Caring for hens is a farmer’s number-one job. Happy hens lay good eggs! In New Zealand, all commercial egg farmers abide by a series of high standards in their farming and in caring for their birds.
Layer hens are specially bred in New Zealand under strict guidelines and biosecurity regulations.
Beak trimming of chicks often attracts concern and controversy, however modern beak treatment is a humane and beneficial farming practice.
- Beak trimming has been scientifically proven to minimise pecking and injury to other birds
- Trimmed beaks do not interfere with the hen’s natural behaviours
- Modern beak treatment is done in hatcheries by trained staff with special equipment. It is performed by laser and is painless, as similar to human fingernails, hens do not have nerves or a blood supply in the tip of their beaks.
- Modern beak trimming is an accepted practice by the National Animal Welfare Advisory Committee and the New Zealand SPCA.
Shelter is a must for all hens for protection from the elements, predators and for their own comfort.
In commercial egg farms, hens may be housed in conventional cages, colonies, barns or free-range. Each method offers its own set of advantages and disadvantages for farming. The best housing methods address the hen’s natural instincts providing areas for nesting, perching and scratching.

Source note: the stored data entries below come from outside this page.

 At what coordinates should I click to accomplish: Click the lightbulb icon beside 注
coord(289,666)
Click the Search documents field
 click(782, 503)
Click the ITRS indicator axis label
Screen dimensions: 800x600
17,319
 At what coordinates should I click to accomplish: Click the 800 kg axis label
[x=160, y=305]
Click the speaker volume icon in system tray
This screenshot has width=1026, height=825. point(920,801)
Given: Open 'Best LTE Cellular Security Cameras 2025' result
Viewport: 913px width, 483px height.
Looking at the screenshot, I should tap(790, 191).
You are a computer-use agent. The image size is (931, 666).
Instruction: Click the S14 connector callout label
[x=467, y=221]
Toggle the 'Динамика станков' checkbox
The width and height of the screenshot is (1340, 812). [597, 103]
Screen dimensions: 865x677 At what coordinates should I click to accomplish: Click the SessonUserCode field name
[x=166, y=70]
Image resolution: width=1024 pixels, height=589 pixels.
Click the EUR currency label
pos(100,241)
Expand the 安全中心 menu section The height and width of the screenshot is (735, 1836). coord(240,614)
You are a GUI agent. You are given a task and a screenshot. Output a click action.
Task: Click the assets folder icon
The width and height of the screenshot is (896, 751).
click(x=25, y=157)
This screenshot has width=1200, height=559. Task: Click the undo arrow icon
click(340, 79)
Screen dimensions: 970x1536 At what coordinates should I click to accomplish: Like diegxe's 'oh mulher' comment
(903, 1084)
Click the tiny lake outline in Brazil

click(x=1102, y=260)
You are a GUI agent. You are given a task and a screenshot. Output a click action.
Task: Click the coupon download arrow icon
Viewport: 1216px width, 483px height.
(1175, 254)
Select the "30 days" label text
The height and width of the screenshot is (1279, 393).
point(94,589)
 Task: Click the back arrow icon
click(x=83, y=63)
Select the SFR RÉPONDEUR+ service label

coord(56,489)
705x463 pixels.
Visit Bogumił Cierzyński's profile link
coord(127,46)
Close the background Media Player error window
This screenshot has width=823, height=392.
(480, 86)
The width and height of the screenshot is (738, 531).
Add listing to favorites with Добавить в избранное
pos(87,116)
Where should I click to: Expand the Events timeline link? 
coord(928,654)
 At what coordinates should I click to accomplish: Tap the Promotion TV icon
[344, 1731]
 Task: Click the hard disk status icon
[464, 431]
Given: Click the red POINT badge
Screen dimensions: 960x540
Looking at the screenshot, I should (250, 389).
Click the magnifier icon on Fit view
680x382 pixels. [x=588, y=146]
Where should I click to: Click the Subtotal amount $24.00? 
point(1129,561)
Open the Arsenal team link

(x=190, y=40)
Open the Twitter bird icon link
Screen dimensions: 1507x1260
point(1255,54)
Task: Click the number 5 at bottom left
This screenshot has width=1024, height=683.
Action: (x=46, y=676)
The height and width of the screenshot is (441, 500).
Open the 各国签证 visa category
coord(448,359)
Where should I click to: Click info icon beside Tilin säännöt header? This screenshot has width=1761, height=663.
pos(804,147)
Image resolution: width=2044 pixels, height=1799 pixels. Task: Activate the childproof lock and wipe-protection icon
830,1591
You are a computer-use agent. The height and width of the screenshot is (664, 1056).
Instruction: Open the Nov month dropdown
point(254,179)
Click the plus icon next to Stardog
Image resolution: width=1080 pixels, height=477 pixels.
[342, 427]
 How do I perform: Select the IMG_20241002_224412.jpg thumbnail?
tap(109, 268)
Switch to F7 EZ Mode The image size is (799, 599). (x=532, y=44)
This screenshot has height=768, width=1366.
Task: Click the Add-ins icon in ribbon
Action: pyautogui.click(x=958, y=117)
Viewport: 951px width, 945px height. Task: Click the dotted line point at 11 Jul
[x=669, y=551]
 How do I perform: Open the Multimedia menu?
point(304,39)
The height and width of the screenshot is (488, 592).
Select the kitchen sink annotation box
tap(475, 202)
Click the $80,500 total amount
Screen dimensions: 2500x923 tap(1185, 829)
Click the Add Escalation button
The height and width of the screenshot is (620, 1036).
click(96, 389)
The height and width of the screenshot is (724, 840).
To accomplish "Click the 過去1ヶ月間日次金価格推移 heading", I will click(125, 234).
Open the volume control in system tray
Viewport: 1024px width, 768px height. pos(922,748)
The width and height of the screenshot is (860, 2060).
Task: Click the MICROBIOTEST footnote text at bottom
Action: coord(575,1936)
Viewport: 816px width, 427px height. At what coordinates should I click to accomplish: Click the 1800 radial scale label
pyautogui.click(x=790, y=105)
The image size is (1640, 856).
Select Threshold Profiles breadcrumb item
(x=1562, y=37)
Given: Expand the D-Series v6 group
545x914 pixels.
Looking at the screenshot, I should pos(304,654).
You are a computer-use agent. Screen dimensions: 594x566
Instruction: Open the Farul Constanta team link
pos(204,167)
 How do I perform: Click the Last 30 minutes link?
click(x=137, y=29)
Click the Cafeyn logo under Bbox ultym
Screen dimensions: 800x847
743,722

Learn more about the farming methods and housing used in New Zealand egg farms here.
The layer hen diet consists of feed made from mainly wheat, maize, corn and soybean meal or bone meal. Hens must also have ready access to clean drinking water.
This exact composition of the feed will depend on the cost and availability of these ingredients to farmers, but must comply with the requirements of the Agricultural Compounds and Veterinary Medicines Act 1997.
Controlling disease and illness
Preventing disease and illness through good hygiene practices and regular monitoring is a priority for egg farmers. Farmers will do daily checks on their hens to ensure they are in good, healthy condition and to identify any signs of injury or illness that need attention.
Cage farming methods have been scientifically shown to reduce the instance of disease and illness as birds are not as easily exposed to the pathogens often found on the ground or through increased contact with other hens or species.
Antibiotics are only used in layer hens when prescribed by a registered veterinarian to treat diagnosed illness.